Чистенькие щечки вызывают у меня непреодолимое желание вернуть Лейбницу все пощечины, полученные от гестапо в кредит. Ах, как не хочется быть вежливым! Делаю пару глубоких затяжек и, любуясь дымом, говорю:

— Впрочем, готов допустить, что болгарский посол не пользуется в Берлине достаточным авторитетом. Не берусь также гарантировать, что оберфюрер фон Кольвиц ринется разыскивать Багрянова — одним славянином больше, одним меньше, какая в принципе разница? Допускаю, наконец, крамольную мысль, что даже МИД Болгарии не пошевельнет пальцем, чтобы защитить меня. Меняет дело? О нет...

Старое мудрое правило: выдай сомнения оппонента за свои собственные и опровергни их. В любом приличном учебнике логики есть куча примеров — от древних времен до наших дней. Мой мог бы стать не самым худшим.

Лейбниц, белый от ненависти, тихо качает головой.

— Ты... Знаешь, что я с тобой сделаю за это?.. Не знаешь?..

«А он не трус, — говорю я себе. — И, по-моему, садист. Какие выцветшие глаза! Но не осел же!»

Стряхиваю пепел на пол и продолжаю:

— Остается одна мелочь, не взятая вами в расчет. Итальянский консул в Париже. Позвоните ему и убедитесь, что он ждал меня вчера и, если я не появлюсь завтра, затрезвонит во все колокола. Вы ведь, естественно, не знали, что в Риме я подписал кучу контрактов, очень выгодных для итальянской стороны?

Надо во что бы то ни стало, втянуть Лейбница в разговор. Иначе все осложнится. Ненависть заглушит страх, а мелочное чиновничье упрямство станет преградой на пути к жизни и свободе.

— Знаете что, — говорю я просто, — я не мастер угрожать. В последнее время страх в разной форме и пропорциях стал господствующим чувством в Европе... Я сказал вам правду и о консуле и о контрактах. Попробуйте сообразить, что это так. Допустите также у что кроме министерства экономики и болгарского МИДа о моей поездке знают по меньшей мере трое влиятельных лиц.
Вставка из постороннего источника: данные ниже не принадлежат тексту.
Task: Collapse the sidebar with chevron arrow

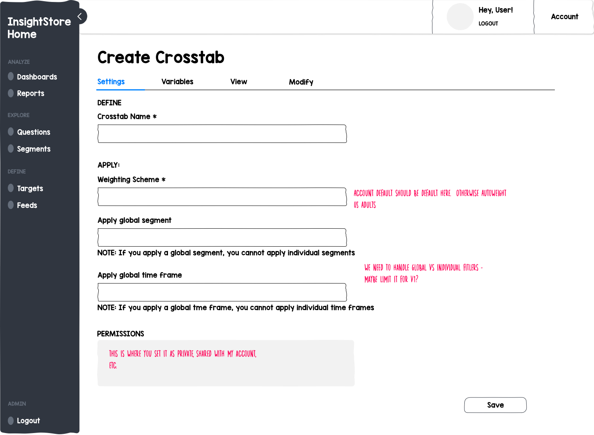Action: click(x=79, y=16)
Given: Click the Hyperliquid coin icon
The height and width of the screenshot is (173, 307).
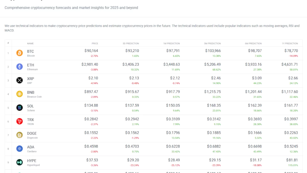Looking at the screenshot, I should 20,162.
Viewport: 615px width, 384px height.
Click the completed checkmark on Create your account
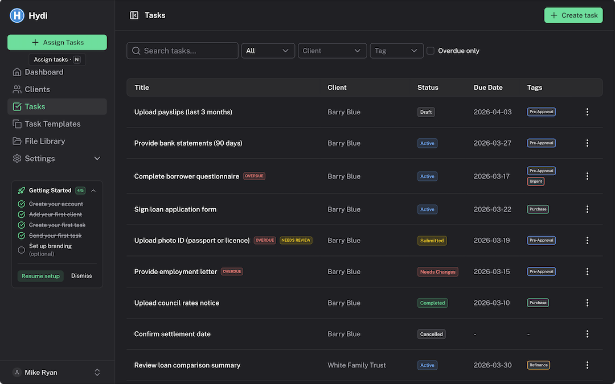[x=21, y=204]
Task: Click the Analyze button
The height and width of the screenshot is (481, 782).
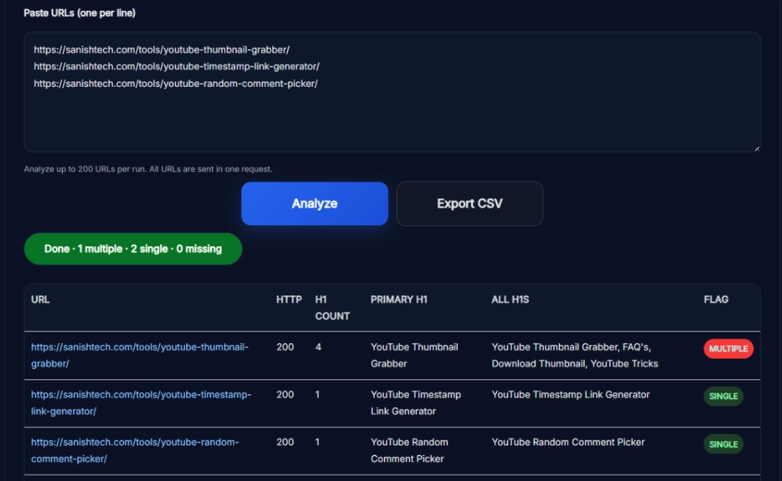Action: click(x=314, y=204)
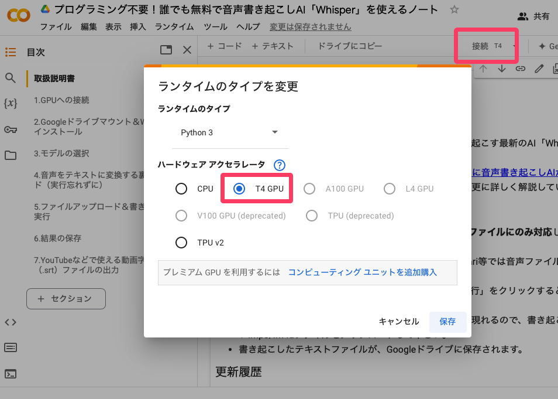Open the code snippets icon

click(10, 322)
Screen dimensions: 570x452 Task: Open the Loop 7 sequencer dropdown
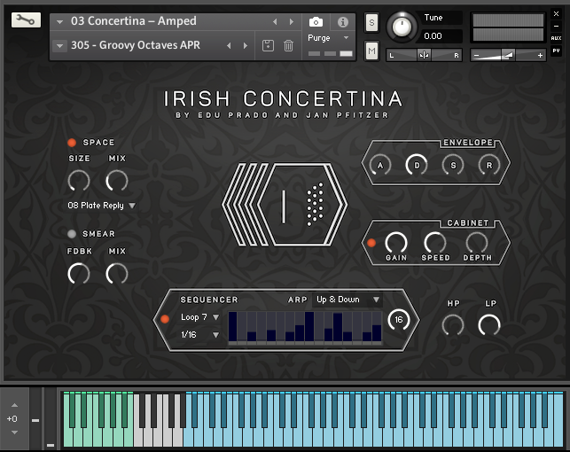tap(200, 317)
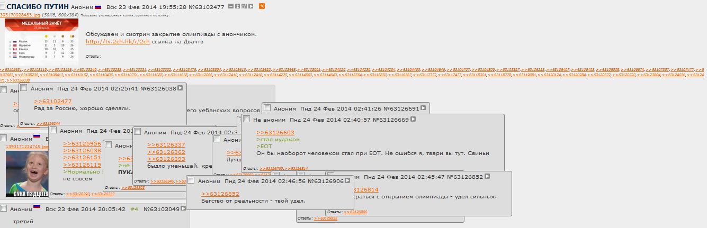
Task: Click the arrow icon next to post №63126669
Action: (413, 120)
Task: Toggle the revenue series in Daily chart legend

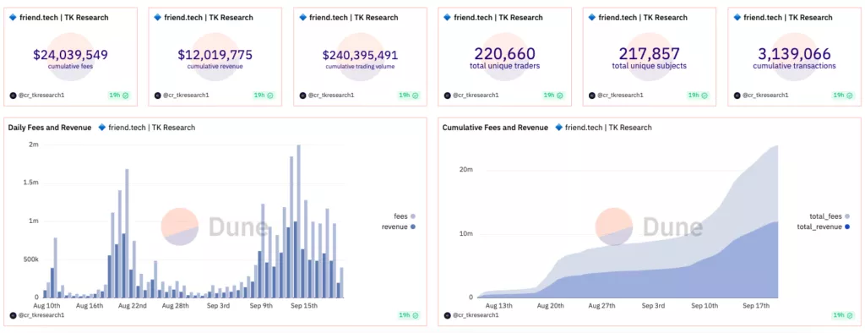Action: click(399, 227)
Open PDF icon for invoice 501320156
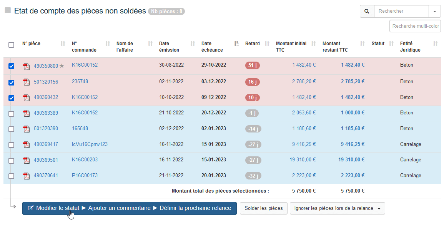The height and width of the screenshot is (228, 444). pos(26,82)
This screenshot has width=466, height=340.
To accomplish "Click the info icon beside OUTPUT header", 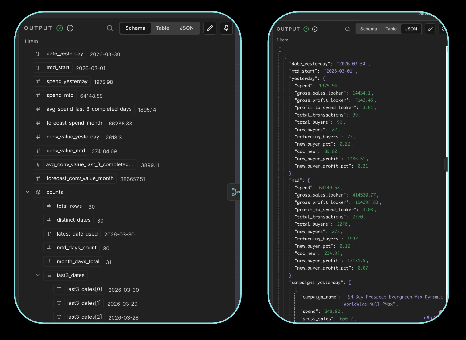I will point(70,28).
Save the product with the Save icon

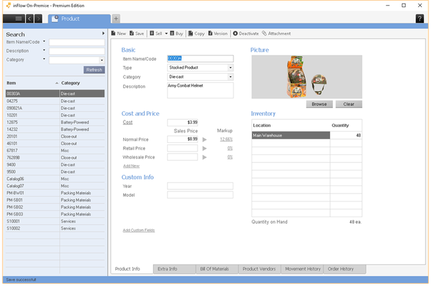click(x=132, y=33)
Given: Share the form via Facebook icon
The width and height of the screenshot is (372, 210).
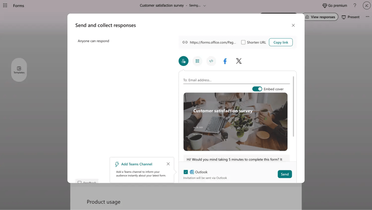Looking at the screenshot, I should coord(225,61).
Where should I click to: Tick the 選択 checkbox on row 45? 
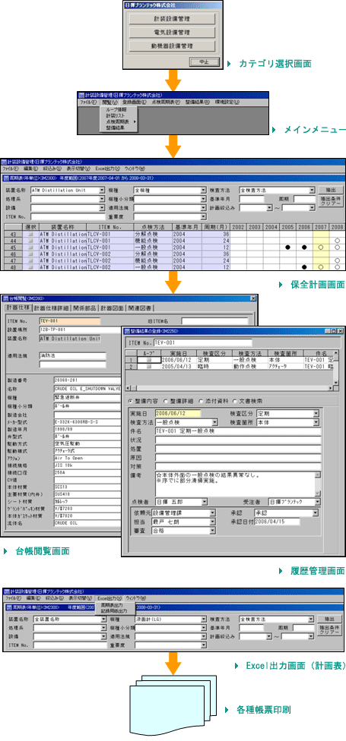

Один из них — доктор Отто Делиус, атташе в Софии, выполняющий специальные обязанности; другой — Альберто Фожолли, мой друг и член Высшего фашистского совета; третья — женщина, чье имя вам ничего не скажет, но чей вес при итальянском дворе огромен. Она моя любовница... Вот так, господин Лейбниц. У вас нет вопросов?

Лейбниц дотрагивается до виска.

— Только один: вы сумасшедший?

— Позвоните в Париж. Итальянский консул будет отличным экспертом... Или фон Кольвицу, телефон — Берлин, семь-шестнадцать-сорок три... Сейчас вы слушаете меня и говорите себе: этот человек борется за жизнь и все лжет. Но попробуйте взглянуть на дело иначе, и тогда вы скажете: этот болгарский торговец хочет жить, страх смерти обострил его ум и память; надо прислушаться к его доводам и, если он прав, потушить пожар в самом начале. Пока не поздно!

Щеки Лейбница розовеют. Кажется, он понял.

— Взвод ждет, — говорю я.

Лейбниц трет лоб.

— Ну и шутку сыграли вы со мной... А мина, а маки?

— Чистейшая ложь. Поймите: у меня не было иного способа быть выслушанным до конца. Вы позвоните в Париж итальянскому консулу?

Лейбниц колеблется — мгновение, не дольше. Тянется к трубке.

— Отто? Распустите людей... Да! И заготовьте пропуск Багрянову — он едет на вокзал.

Сердце у меня останавливается, а комната тает, расползаясь и становясь безграничным полем... Снег... Белая, туманная пелена... Слави Багрянов всегда жаловался на слабое сердце, но то, что нервы у него как у институтки, это для меня, признаюсь, настоящее открытие.